Data shown:
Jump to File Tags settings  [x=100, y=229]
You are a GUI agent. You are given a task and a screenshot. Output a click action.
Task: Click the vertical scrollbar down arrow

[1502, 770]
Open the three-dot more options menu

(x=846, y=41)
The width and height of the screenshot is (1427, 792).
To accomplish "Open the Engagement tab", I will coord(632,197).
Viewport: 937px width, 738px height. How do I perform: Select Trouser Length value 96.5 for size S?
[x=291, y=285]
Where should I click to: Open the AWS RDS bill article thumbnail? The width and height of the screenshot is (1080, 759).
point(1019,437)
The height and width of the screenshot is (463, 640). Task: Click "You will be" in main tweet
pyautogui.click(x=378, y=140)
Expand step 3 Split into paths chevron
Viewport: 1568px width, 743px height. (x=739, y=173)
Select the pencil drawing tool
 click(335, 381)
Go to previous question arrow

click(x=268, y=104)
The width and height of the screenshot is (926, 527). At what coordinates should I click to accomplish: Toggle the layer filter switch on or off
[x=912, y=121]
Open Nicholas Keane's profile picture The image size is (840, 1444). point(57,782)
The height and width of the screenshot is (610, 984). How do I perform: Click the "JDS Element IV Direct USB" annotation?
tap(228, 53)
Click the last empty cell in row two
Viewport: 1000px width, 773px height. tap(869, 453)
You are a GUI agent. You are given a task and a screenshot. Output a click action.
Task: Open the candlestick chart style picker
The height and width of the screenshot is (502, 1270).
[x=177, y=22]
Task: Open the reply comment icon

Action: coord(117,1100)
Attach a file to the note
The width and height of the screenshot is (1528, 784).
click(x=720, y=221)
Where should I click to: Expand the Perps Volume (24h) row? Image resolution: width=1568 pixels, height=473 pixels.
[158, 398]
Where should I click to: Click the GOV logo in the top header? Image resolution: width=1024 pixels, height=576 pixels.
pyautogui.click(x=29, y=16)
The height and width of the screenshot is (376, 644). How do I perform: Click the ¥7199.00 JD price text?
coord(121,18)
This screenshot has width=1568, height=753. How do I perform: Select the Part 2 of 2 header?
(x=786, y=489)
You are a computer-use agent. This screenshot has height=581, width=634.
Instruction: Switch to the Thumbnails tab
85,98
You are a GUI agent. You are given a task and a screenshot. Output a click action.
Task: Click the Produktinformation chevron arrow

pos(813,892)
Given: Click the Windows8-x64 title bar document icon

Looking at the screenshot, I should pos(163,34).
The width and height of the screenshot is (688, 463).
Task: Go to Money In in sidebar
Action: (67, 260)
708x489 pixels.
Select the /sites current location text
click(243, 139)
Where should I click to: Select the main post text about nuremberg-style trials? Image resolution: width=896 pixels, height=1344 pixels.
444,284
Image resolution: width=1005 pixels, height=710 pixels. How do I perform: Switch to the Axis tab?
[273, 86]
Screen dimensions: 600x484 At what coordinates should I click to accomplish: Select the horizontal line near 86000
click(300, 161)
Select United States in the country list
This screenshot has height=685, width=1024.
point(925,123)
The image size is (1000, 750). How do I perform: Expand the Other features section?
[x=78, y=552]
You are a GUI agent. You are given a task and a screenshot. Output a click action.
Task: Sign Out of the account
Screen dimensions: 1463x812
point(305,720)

Brief: Copy out word for word the lines that begin with the line containing "Where should I click to: Open" and continue through the line containing "click(x=268, y=104)", including both of those lines.

Answer to this exercise:
Where should I click to: Open the AWS RDS bill article thumbnail? The width and height of the screenshot is (1080, 759).
point(1019,437)
The height and width of the screenshot is (463, 640). Task: Click "You will be" in main tweet
pyautogui.click(x=378, y=140)
Expand step 3 Split into paths chevron
Viewport: 1568px width, 743px height. (x=739, y=173)
Select the pencil drawing tool
 click(335, 381)
Go to previous question arrow

click(x=268, y=104)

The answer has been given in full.